Valter Lavitola, nell’inchiesta entra Silvio Berlusconi

L’ex capo del Governo è indagato dai magistrati di Bari insieme al faccendiere, entrambi sono accusati di aver indotto Gianpaolo Tarantini a mentire sulle feste che si svolgevano nelle residenze presidenziali. La svolta arriva nel giorno del primo interrogatorio da detenuto dello stesso Lavitola, quando gli viene notificato in carcere un provvedimento di proroga delle indagini pugliesi, identico a quello già consegnato all’ex premier. E adesso l’intera vicenda potrebbe avere esiti inattesi. Perché ieri, di fronte al giudice, Lavitola ha affermato di voler rispondere alle domande degli inquirenti, ha tenuto un atteggiamento che potrebbe addirittura preludere a una futura collaborazione.

Il suo comportamento finora non è mai stato limpido, dunque c’è bisogno di riscontri e verifiche alle sue parole e di un esame attento dei documenti che ha già consegnato. Ma la scelta di rientrare in Italia e costituirsi fa ipotizzare che su alcune questioni sia disposto a raccontare la verità, dunque i suoi rapporti con Tarantini potrebbero essere proprio uno dei capitoli da esplorare. E forse non è un caso che questo avvenga subito dopo il suo trasferimento a Napoli. Perché proprio qui, la scorsa estate, tutto era cominciato.

Era il 30 agosto quando l’imprenditore pugliese e sua moglie Nicla furono arrestati dai giudici di Napoli con l’accusa di aver ricattato Berlusconi. Lavitola, che al telefono con un’amica ammise di essere stato avvisato, era all’estero e sfuggì alla cattura. Secondo i pubblici ministeri Vincenzo Piscitelli, Henry John Woodcock e Francesco Curcio, confortati dal giudice che aveva accolto la richiesta di cattura, i tre avrebbero estorto 500 mila euro al Cavaliere. In cambio del denaro, Tarantini doveva dichiarare che Berlusconi era all’oscuro che le ragazze portate alle sue feste erano escort, così confermando la tesi sempre sostenuta dallo stesso Cavaliere. Le indagini successive dimostrarono che in realtà l’imprenditore veniva stipendiato con 20 mila euro al mese, che gli venivano pagate le vacanze e le scuole dei figli.

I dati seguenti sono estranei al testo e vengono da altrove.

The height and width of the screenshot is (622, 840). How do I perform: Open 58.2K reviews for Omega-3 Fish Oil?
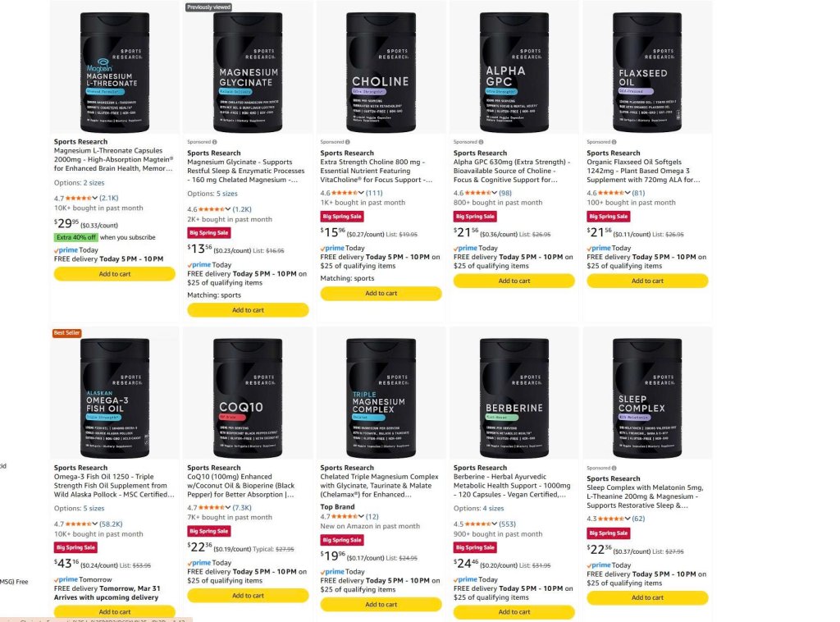[111, 524]
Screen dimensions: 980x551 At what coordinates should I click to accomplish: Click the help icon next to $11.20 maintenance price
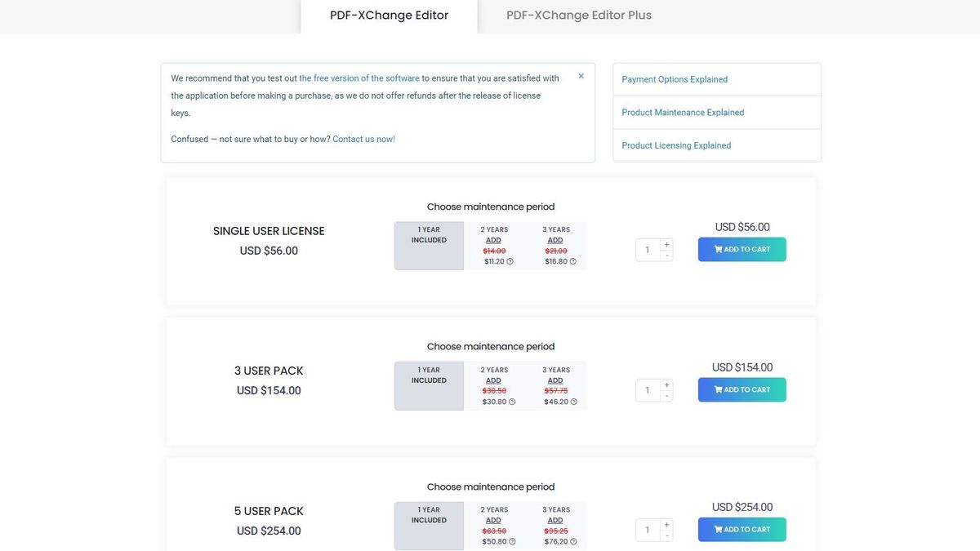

“Ho aiutato una famiglia in difficoltà”, affermò Berlusconi. Ma nulla disse quando si scoprì che i 500 mila euro promessi a Tarantini per consentirgli di avviare una nuova attività imprenditoriale li aveva intascati Lavitola. In realtà fu proprio questa circostanza, insieme all’ascolto delle telefonate intercettate tra il presidente e il faccendiere, a convincere i giudici del tribunale del Riesame di Napoli (ai quali si erano rivolti Tarantini e la moglie sollecitando la scarcerazione) che lo scenario fosse diverso. E nel provvedimento che concedeva la libertà ai coniugi scrissero. “Silvio Berlusconi aveva piena e indiscutibile consapevolezza della qualità di “escort” delle ragazze che gli erano state presentate da Gianpaolo Tarantini. E dunque non c’è dubbio che le dichiarazioni rilasciate dallo stesso Tarantini davanti ai magistrati di Bari nel luglio 2009″, quando ha negato che il Presidente sapesse che le donne venivano pagate, “risultano reticenti relativamente al coinvolgimento del Premier e a tratti addirittura mendaci, determinando la consumazione del reato 377 bis posto in essere da Silvio Berlusconi”.